ただし、業者によってはもっと迅速に対応することも可能なケースもあるため、複数の業者に問い合わせて、所要時間や費用の見積もりを取ることをおすすめします。
総じて、孤独死に関連した遺体のDNA鑑定は時間と費用を要するプロセスですが、正確な身元確認のためには必要不可欠となります。
早めに手続き開始を開始し、進捗状況を業者に確認しながら適切に対応することが肝心です。
注意!孤独死後に相続放棄をするなら早めにDNA鑑定をするべき
孤独死が発生した場合、遺体となった方の身元確認や相続人の特定など、様々な手続きが必要になります。
特に、相続人が相続放棄を検討している場合、相続開始を知った時から3か月以内にしなければなりません。
この期間を過ぎてしまうと相続放棄はできなくなるため、早急な行動が求められます。
民間の業者にDNA鑑定を依頼する場合、死亡連絡を受けてからすぐに鑑定を進めても、1〜3か月と相続放棄の期限に間に合うか微妙なラインになることがあります。
故人の尊厳を守りつつ、遺族が負担を最小限にするためにも、慎重かつ迅速な対応が大切です。
注意点1.財産や債務の状況をすぐに確認する
相続放棄を検討する際に、孤独死後の財産や債務の状況を速やかに確認することは極めて重要です。
具体的には、故人宅に入り、遺された資産や負債の手がかりとなる通帳、不動産権利証、保険証券、株関連書類、督促状、借用書、税金の滞納通知書等の書類を探し出すことです。
また、早い段階で専門家のアドバイスを求めることで、正確な資産状況の把握や、法的な手続きにおける誤りを避けることができます。
債務が財産よりも多い場合、相続を放棄することで、故人の借金を引き継ぐことなく、自身の財産を守ることが可能です。
しかし、相続放棄をする・しないにしても、適切な判断を行うためには、孤独死後であってもDNA鑑定を含む身元確認が必要となります。
注意点2.先に戸籍謄本を取得しておく
孤独死が発生した際、故人とされる人物との法的な関係を明らかにする必要があり、これには戸籍謄本が不可欠です。
しかし、DNA鑑定の結果を待ってから戸籍謄本を取得すると時間がかかりすぎ、結果として相続放棄の機会を逃す可能性があります。

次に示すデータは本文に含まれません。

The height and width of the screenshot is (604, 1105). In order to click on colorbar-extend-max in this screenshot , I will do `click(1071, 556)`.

戸籍謄本は、故人の家族構成や続柄を確認できる公的な書類であり、相続手続きをはじめる上でもっとも基本となるものです。
そのため、故人の戸籍謄本はDNA鑑定の前に調達しておくことが推奨されます。
これによって、DNA鑑定の結果が出てから速やかに相続手続きや相続放棄手続きに移ることができ、孤独死に関連する法的プロセスを効率的に進めることが可能となるものです。
注意点3.相続放棄の申述書を提出する
先述したように、相続放棄を行うためには、故人の死亡を知った日から3か月以内に家庭裁判所に相続放棄の申述書を提出する必要があります。

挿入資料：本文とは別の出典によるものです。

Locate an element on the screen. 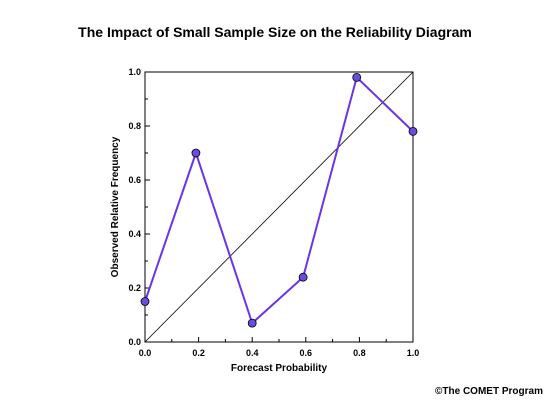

また、提出する際は戸籍謄本や住民票といった身分証明書が必要になることも一般的です。
この手続きにおいて、相続放棄の意向が固まっている場合は、DNA鑑定の結果を待つことなく家庭裁判所に事情を説明し、相続放棄の申述書を先に提出できます。
具体的には、まず家庭裁判所にご自身の事情を説明し、相続放棄の申述を行う意向を告げます。
その上で、DNA鑑定の結果を待っている旨を伝え、申述書の提出にあたってどのように進めれば良いか指導を求めると良いでしょう。

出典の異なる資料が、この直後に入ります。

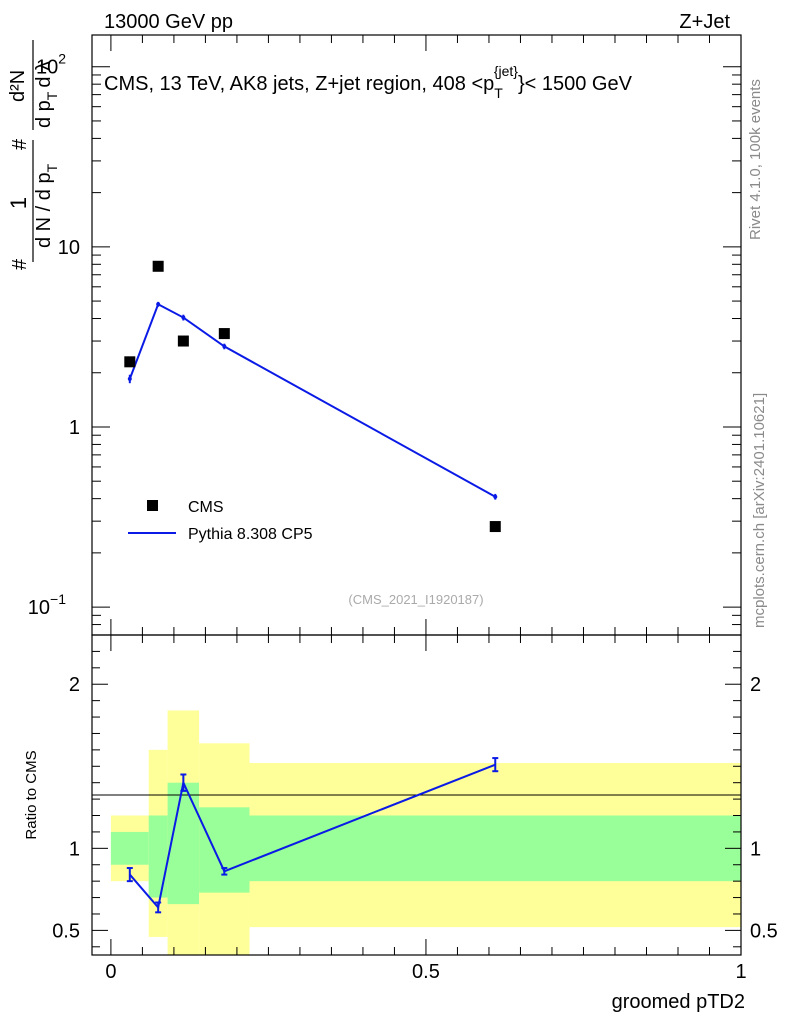 The height and width of the screenshot is (1024, 786). I want to click on ylabel-T1: T, so click(52, 168).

しかし、相続放棄を前提に話を進めていくため、これに迷いがある場合や決定していない場合、この手続きを進めることはできません。
まとめ
孤独死が起きて、身元確認が必要な場合、DNA鑑定は警察・民間の業者によって行われます。
遺体の発見が遅れた場合、特にこの手段が採られます。
この鑑定にはそれぞれ異なる費用と時間が掛かるため、適切な選択が求められます。
相続の手続きを迅速に進めるためにも、早めのDNA鑑定の実施が推奨されます。
特に相続放棄をする場合は、放棄の申述書提出前に、財産や債務の状況を確認し、戸籍謄本を取得しておくことが大切です。
このように遺体の身元特定と相続手続きでは少なからず時間との戦いが伴うため、効率的に対応しましょう。